(Instructions for the task) Print the listing in its entirety and exactly, leaving out images.
============================================================
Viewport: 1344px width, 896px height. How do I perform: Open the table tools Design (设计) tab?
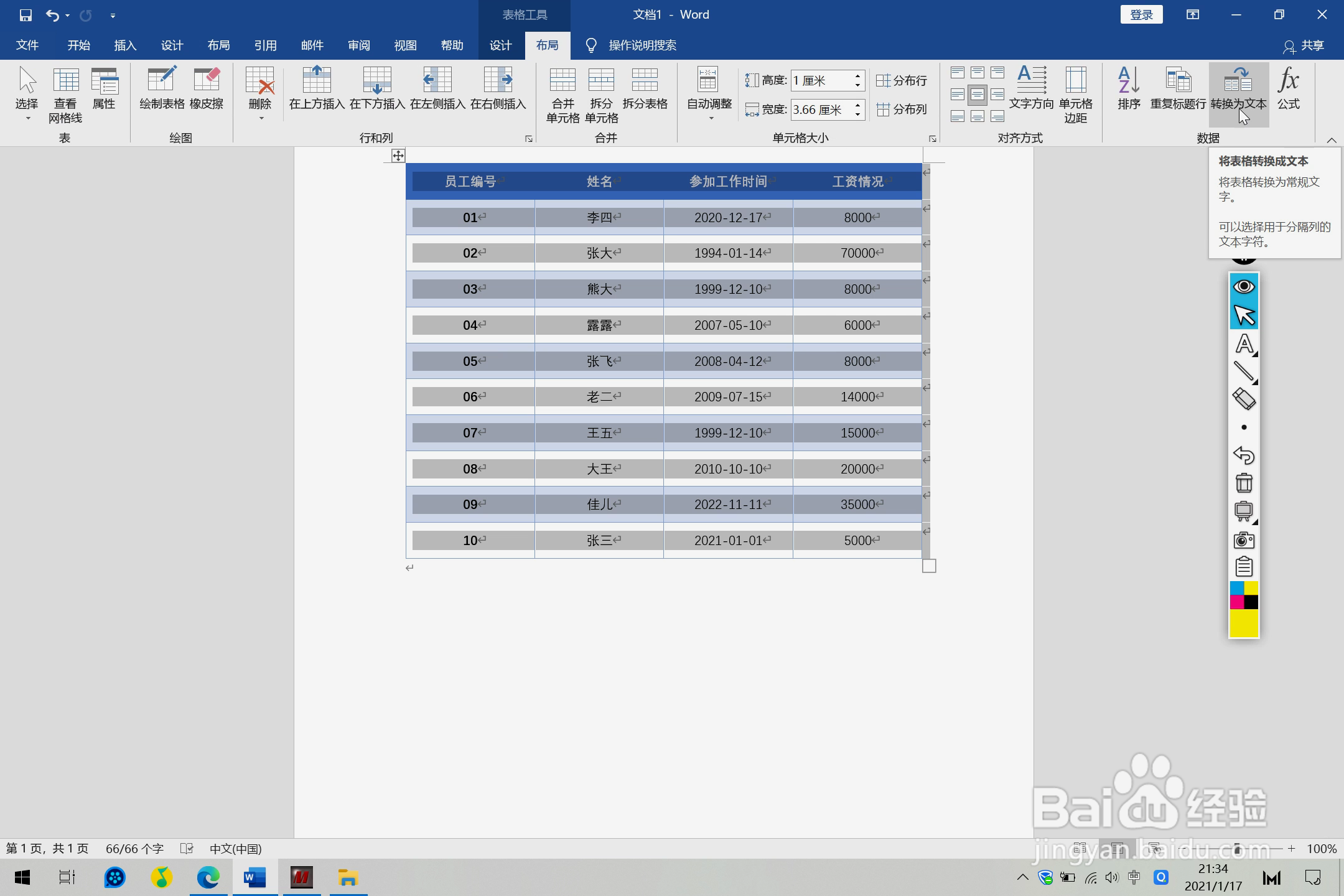tap(500, 45)
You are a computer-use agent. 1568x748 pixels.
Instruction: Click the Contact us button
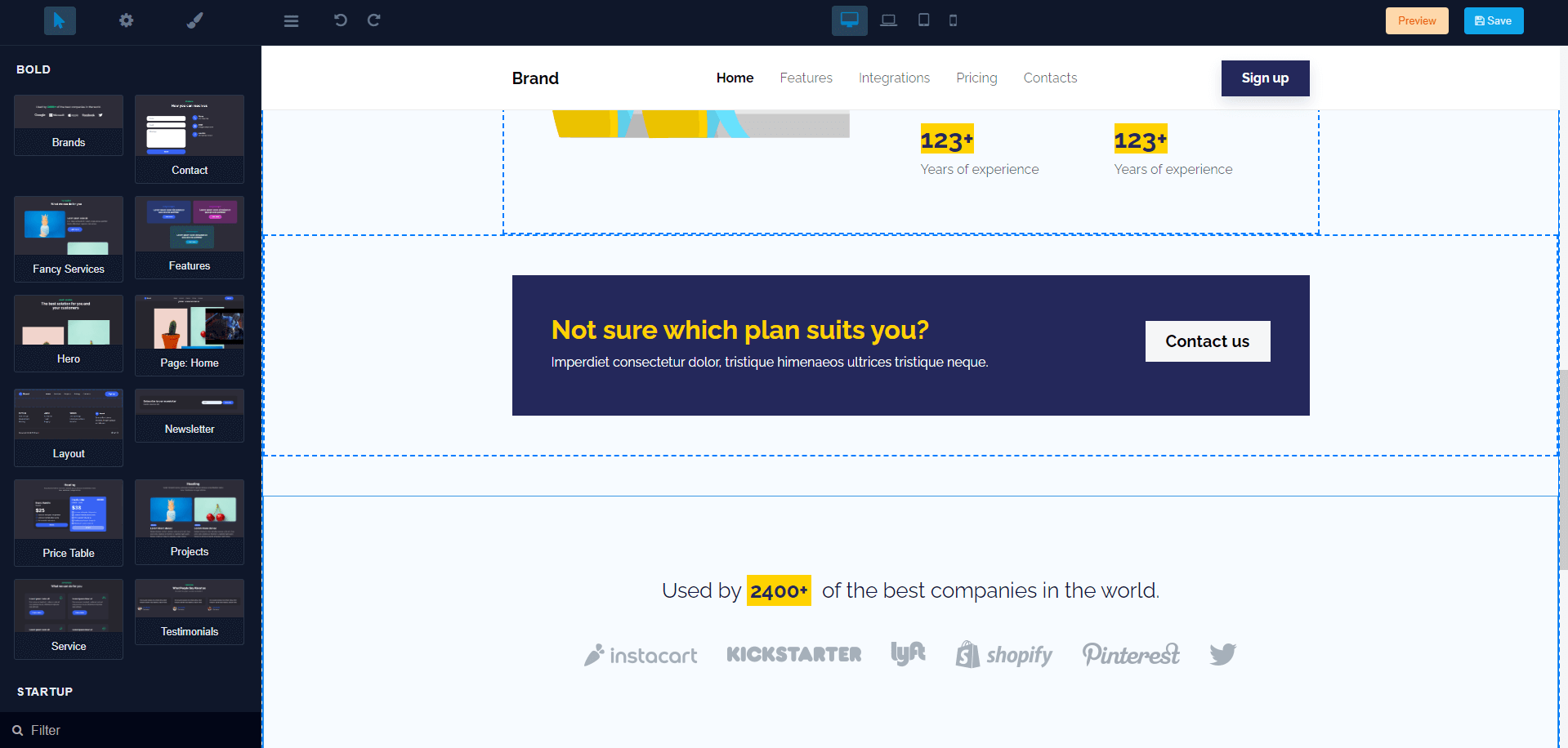[x=1207, y=341]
============================================================
(Written solution)
Viewport: 1344px width, 896px height. How do I perform: Open the table tools Design (设计) tab?
tap(500, 45)
You are a computer-use agent. 1568x748 pixels.
Instruction: Click the Contact us button
[x=1207, y=341]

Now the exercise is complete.